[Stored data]
= = = = =
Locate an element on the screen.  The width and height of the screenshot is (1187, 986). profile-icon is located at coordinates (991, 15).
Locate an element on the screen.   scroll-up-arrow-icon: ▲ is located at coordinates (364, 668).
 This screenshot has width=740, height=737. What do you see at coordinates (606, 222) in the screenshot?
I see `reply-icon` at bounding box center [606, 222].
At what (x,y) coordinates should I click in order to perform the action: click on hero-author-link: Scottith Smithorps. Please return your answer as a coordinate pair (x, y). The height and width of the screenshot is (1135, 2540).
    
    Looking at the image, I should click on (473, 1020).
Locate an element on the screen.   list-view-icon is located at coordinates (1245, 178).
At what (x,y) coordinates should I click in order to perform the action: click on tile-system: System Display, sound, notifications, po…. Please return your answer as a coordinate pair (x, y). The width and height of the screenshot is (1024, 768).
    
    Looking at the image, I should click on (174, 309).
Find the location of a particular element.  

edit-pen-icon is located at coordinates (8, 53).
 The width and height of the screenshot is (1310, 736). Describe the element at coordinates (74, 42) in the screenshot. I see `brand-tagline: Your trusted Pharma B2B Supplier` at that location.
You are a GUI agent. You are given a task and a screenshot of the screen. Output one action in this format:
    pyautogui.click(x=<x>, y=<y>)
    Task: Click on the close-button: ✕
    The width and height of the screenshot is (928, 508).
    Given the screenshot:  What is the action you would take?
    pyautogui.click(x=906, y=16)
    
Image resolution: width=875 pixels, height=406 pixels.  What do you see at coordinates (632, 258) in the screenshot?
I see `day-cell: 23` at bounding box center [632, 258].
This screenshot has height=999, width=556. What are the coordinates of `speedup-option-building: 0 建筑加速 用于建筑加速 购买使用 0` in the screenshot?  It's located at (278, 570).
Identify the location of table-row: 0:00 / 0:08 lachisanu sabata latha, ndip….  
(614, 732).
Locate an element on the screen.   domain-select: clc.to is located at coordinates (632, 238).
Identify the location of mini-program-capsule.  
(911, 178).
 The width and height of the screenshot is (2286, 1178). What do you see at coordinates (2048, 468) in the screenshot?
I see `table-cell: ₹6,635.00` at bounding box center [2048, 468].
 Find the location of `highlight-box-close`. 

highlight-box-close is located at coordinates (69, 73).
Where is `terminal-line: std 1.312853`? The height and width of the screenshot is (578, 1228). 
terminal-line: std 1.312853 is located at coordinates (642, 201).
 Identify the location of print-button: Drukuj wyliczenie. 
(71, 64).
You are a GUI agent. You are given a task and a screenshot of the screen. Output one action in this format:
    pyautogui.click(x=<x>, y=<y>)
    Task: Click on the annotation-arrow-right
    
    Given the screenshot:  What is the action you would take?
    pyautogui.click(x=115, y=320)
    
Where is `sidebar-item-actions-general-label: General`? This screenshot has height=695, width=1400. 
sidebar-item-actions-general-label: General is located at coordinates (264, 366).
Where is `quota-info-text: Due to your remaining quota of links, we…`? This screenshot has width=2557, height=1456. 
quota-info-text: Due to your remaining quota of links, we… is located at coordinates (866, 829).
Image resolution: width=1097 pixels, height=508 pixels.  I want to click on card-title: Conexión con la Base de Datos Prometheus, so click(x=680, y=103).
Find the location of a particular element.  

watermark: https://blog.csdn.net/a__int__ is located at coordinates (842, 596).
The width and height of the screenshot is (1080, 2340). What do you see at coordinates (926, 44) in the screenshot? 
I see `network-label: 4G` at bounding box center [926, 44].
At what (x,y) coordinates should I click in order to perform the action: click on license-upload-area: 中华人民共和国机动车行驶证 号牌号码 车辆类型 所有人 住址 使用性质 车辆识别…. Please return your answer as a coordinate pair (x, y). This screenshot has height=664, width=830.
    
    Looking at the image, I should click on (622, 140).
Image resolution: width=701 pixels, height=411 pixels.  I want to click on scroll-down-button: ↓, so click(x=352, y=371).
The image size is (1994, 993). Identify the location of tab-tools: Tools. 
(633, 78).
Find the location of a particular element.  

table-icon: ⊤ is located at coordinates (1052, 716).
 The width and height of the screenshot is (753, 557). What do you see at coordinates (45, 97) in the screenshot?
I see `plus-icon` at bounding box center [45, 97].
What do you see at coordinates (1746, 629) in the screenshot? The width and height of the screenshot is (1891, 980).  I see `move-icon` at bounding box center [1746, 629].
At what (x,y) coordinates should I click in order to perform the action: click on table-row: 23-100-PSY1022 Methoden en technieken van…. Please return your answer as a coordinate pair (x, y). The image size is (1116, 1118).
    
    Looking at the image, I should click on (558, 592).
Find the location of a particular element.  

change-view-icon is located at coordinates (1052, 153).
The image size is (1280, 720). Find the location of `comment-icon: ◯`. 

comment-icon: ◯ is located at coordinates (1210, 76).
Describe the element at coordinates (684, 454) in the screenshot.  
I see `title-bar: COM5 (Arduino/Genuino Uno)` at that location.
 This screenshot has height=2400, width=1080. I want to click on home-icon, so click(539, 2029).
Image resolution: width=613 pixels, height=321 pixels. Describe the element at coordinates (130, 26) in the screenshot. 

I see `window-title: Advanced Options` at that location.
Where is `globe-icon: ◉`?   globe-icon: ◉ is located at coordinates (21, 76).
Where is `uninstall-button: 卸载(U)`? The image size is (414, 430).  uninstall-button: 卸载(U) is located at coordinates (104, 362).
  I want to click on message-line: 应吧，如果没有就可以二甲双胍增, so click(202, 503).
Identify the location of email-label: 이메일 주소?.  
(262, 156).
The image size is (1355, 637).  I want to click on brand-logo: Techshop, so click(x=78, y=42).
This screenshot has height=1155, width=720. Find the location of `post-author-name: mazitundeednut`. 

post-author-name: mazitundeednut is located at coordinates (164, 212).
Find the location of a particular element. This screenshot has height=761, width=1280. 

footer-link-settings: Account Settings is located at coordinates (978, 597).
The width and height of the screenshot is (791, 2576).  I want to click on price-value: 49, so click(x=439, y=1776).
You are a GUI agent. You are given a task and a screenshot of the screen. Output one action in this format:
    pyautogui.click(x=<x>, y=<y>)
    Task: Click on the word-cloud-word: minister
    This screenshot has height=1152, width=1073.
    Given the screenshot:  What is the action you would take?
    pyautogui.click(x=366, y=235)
= = = = =
■ **Aim of the task**
Copy the items above word for word, starting at the line that contains "This screenshot has height=999, width=556." and ending at the line that contains "center [926, 44].". Include both of those lines.

■ **Result of this task**
This screenshot has height=999, width=556. What are the coordinates of `speedup-option-building: 0 建筑加速 用于建筑加速 购买使用 0` in the screenshot?  It's located at (278, 570).
Identify the location of table-row: 0:00 / 0:08 lachisanu sabata latha, ndip….  
(614, 732).
Locate an element on the screen.   domain-select: clc.to is located at coordinates (632, 238).
Identify the location of mini-program-capsule.  
(911, 178).
 The width and height of the screenshot is (2286, 1178). What do you see at coordinates (2048, 468) in the screenshot?
I see `table-cell: ₹6,635.00` at bounding box center [2048, 468].
 Find the location of `highlight-box-close`. 

highlight-box-close is located at coordinates (69, 73).
Where is `terminal-line: std 1.312853`? The height and width of the screenshot is (578, 1228). 
terminal-line: std 1.312853 is located at coordinates (642, 201).
 Identify the location of print-button: Drukuj wyliczenie. 
(71, 64).
You are a GUI agent. You are given a task and a screenshot of the screen. Output one action in this format:
    pyautogui.click(x=<x>, y=<y>)
    Task: Click on the annotation-arrow-right
    
    Given the screenshot:  What is the action you would take?
    pyautogui.click(x=115, y=320)
    
Where is `sidebar-item-actions-general-label: General`? This screenshot has height=695, width=1400. 
sidebar-item-actions-general-label: General is located at coordinates (264, 366).
Where is `quota-info-text: Due to your remaining quota of links, we…`? This screenshot has width=2557, height=1456. 
quota-info-text: Due to your remaining quota of links, we… is located at coordinates (866, 829).
Image resolution: width=1097 pixels, height=508 pixels.  I want to click on card-title: Conexión con la Base de Datos Prometheus, so click(x=680, y=103).
Find the location of a particular element.  

watermark: https://blog.csdn.net/a__int__ is located at coordinates (842, 596).
The width and height of the screenshot is (1080, 2340). What do you see at coordinates (926, 44) in the screenshot? 
I see `network-label: 4G` at bounding box center [926, 44].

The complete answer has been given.